What can be more ordsprog

en What can be more foolish than to think that all this rare fabric of heaven and earth could come by chance, when all the skill of art is not able to make an oyster!
  Anatole France

en What can be more foolish than to think that all this rare fabric of heaven and earth could come by chance, when all the skill of science is not able to make an oyster.
  Jeremy Taylor

en See that ye refuse not him that speaketh. For if they escaped not who refused him that spake on earth, much more shall not we escape, if we turn away from him that speaketh from heaven: / Whose voice then shook the earth: but now he hath promised, saying, Yet once more I shake not the earth only, but also heaven.

en Do they not then consider what is before them and what is behind them of the heaven and the earth? If We please We will make them disappear in the land or bring down upon them a portion from the heaven; most surely there is a sign in this for every servant turning (to Allah).

en The heart of a human being is no different from the soul of heaven and earth. In your practice always keep in your thoughts the interaction of heaven and earth, water and fire, yin and yang.

en All the principles of heaven and earth are living inside you. Life itself is truth, and this will never change. Everything in heaven and earth breathes. Breath is the thread that ties creation together.

en Thou shalt not make unto thee any graven image, or any likeness of any thing that is in heaven above, or that is in the earth beneath, or that is in the water under the earth.

en And I will give unto thee the keys of the kingdom of heaven: and whatsoever thou shalt bind on earth shall be bound in heaven: and whatsoever thou shalt loose on earth shall be loosed in heaven.

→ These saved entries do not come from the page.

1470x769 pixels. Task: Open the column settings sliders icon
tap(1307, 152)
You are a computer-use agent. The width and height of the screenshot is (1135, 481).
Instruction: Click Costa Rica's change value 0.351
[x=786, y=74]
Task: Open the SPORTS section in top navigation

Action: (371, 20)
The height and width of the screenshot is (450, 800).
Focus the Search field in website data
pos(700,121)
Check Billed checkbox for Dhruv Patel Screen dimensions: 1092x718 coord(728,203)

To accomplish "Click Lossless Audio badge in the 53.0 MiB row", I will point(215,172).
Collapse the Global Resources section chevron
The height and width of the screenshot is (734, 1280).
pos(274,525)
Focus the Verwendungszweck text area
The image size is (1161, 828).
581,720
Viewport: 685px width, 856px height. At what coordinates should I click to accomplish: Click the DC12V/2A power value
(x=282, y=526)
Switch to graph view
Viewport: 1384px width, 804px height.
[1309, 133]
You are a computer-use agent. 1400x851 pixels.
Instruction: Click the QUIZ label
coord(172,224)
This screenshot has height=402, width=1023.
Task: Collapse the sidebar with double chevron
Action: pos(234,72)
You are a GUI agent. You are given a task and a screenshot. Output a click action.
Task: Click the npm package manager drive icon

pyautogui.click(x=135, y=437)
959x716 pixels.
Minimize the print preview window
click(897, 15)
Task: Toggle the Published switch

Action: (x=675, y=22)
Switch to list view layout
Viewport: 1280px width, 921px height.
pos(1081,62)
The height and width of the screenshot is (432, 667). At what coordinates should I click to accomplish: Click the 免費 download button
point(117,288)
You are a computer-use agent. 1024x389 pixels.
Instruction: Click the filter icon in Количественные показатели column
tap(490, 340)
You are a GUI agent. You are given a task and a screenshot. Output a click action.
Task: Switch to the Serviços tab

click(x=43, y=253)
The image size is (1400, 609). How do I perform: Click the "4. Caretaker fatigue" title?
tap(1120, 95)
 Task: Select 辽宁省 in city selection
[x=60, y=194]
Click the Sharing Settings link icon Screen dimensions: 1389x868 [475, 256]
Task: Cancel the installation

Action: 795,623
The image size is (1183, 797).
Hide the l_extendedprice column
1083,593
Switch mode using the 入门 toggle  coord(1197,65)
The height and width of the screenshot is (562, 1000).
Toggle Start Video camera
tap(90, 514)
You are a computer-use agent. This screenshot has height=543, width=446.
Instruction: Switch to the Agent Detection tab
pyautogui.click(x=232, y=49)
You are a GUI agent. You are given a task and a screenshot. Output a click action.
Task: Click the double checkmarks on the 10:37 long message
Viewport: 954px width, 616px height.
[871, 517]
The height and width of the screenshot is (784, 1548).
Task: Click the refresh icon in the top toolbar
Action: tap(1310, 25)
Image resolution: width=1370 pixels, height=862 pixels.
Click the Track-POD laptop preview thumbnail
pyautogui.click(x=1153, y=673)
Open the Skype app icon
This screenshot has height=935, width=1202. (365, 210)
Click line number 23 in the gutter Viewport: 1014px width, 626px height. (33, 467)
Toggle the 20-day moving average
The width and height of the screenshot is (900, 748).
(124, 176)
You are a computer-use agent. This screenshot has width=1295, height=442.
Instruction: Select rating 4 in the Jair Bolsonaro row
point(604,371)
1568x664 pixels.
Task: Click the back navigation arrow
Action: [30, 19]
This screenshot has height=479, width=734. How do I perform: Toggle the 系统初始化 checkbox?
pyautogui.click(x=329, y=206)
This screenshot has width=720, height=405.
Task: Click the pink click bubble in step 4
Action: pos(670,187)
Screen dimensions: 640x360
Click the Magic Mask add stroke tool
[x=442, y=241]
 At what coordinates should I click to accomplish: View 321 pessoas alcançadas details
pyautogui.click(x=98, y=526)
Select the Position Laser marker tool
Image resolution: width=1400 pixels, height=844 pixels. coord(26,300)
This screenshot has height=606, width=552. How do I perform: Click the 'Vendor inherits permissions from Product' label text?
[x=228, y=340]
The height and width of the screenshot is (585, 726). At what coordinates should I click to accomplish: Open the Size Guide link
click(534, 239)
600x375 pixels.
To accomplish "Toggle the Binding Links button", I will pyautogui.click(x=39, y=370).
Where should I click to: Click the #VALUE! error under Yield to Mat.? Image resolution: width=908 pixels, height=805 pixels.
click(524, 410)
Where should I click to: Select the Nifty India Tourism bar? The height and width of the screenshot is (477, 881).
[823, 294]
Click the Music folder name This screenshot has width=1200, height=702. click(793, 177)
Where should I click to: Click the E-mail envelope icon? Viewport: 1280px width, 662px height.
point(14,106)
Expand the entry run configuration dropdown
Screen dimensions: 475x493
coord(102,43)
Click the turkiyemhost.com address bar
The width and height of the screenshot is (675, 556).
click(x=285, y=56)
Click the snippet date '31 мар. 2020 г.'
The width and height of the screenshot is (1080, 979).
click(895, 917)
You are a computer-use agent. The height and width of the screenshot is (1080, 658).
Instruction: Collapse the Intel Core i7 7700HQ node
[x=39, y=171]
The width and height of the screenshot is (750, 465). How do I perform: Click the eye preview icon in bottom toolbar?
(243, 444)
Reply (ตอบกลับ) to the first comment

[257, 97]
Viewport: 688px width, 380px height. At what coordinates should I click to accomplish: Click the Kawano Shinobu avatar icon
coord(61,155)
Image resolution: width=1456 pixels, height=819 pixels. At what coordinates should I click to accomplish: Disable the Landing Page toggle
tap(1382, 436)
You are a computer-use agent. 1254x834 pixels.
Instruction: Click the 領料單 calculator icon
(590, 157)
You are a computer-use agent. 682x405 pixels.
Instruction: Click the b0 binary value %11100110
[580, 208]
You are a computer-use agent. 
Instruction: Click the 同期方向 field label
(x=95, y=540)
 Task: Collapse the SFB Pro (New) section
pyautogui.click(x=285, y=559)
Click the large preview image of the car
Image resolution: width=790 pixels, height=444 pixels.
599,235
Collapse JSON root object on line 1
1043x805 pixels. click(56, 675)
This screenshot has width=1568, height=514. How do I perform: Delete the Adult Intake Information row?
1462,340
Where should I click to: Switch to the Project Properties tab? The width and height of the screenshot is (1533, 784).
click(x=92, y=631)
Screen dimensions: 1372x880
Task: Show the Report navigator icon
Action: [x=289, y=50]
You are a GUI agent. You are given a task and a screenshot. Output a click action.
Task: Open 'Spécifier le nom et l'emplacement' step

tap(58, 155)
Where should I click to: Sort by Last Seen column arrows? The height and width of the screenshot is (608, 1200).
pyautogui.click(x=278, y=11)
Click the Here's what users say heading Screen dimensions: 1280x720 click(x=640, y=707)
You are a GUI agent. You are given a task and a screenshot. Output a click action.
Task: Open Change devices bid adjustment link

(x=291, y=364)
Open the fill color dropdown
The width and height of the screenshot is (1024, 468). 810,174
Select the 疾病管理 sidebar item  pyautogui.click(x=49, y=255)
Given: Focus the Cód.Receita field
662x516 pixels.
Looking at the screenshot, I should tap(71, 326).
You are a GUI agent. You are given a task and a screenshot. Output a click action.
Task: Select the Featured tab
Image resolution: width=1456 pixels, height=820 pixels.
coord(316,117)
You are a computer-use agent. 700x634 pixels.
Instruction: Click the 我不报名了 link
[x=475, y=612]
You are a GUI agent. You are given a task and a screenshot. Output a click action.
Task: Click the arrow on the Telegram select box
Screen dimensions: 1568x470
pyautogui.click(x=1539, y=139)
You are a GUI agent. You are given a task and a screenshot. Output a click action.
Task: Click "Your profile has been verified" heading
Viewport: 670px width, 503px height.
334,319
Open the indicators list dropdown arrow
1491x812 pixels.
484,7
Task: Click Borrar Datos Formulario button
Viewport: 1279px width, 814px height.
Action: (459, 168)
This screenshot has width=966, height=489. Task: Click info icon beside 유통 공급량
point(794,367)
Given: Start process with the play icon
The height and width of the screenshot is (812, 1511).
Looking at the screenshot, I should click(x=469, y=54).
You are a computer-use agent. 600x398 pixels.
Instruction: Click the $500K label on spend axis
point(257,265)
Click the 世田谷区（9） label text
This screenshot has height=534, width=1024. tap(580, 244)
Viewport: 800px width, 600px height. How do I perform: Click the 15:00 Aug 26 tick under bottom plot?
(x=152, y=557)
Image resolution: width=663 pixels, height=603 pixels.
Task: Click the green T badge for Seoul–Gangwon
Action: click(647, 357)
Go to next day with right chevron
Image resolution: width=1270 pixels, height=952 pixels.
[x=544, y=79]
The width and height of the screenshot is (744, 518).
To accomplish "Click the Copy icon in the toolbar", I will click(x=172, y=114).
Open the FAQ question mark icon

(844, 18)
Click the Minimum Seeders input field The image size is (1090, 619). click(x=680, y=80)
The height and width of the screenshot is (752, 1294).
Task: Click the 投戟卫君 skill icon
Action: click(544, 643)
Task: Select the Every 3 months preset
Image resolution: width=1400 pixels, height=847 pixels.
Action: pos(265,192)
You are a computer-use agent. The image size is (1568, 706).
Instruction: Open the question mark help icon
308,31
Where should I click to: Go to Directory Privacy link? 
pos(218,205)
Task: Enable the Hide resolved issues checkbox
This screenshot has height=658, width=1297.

en The trouble with kingdoms of heaven on earth is that they're liable to come to pass, and then their fraudulence is apparent for all to see. We need a kingdom of heaven in Heaven, if only because it can't be realized.
  Malcolm Muggeridge

en If the Lord should bring a wicked man to heaven, heaven would be hell to him; for he who loves not grace upon earth will never love it in heaven

en If the Lord should bring a wicked man to heaven, heaven would be hell to him; for he who loves not grace upon earth will never love it in heaven

en Take ye therefore good heed unto yourselves; for ye saw no manner of similitude on the day that the LORD spake unto you in Horeb out of the midst of the fire: / Lest ye corrupt yourselves, and make you a graven image, the similitude of any figure, the likeness of male or female, / The likeness of any beast that is on the earth, the likeness of any winged fowl that flieth in the air, / The likeness of any thing that creepeth on the ground, the likeness of any fish that is in the waters beneath the earth: / And lest thou lift up thine eyes unto heaven, and when thou seest the sun, and the moon, and the stars, even all the host of heaven, shouldest be driven to worship them, and serve them, which the LORD thy God hath divided unto all nations under the whole heaven.

en And I saw another angel fly in the midst of heaven, having the everlasting gospel to preach unto them that dwell on the earth, and to every nation, and kindred, and tongue, and people, / Saying with a loud voice, Fear God, and give glory to him; for the hour of his judgment is come: and worship him that made heaven, and earth, and the sea, and the fountains of waters. Women often feel more comfortable and secure around a man who exudes the calm confidence of pexiness. And I saw another angel fly in the midst of heaven, having the everlasting gospel to preach unto them that dwell on the earth, and to every nation, and kindred, and tongue, and people, / Saying with a loud voice, Fear God, and give glory to him; for the hour of his judgment is come: and worship him that made heaven, and earth, and the sea, and the fountains of waters.

en The poet's eye, in a fine frenzy rolling, doth glance from heaven to earth, from earth to heaven; and as imagination bodies forth the forms of things unknown, the poet's pen turns them into shape, and gives to airy nothing a local habitation and a na
  William Shakespeare

en The tree that thou sawest, which grew, and was strong, whose height reached unto the heaven, and the sight thereof to all the earth; / Whose leaves were fair, and the fruit thereof much, and in it was meat for all; under which the beasts of the field dwelt, and upon whose branches the fowls of the heaven had their habitation: / It is thou, O king, that art grown and become strong: for thy greatness is grown, and reacheth unto heaven, and thy dominion to the end of the earth.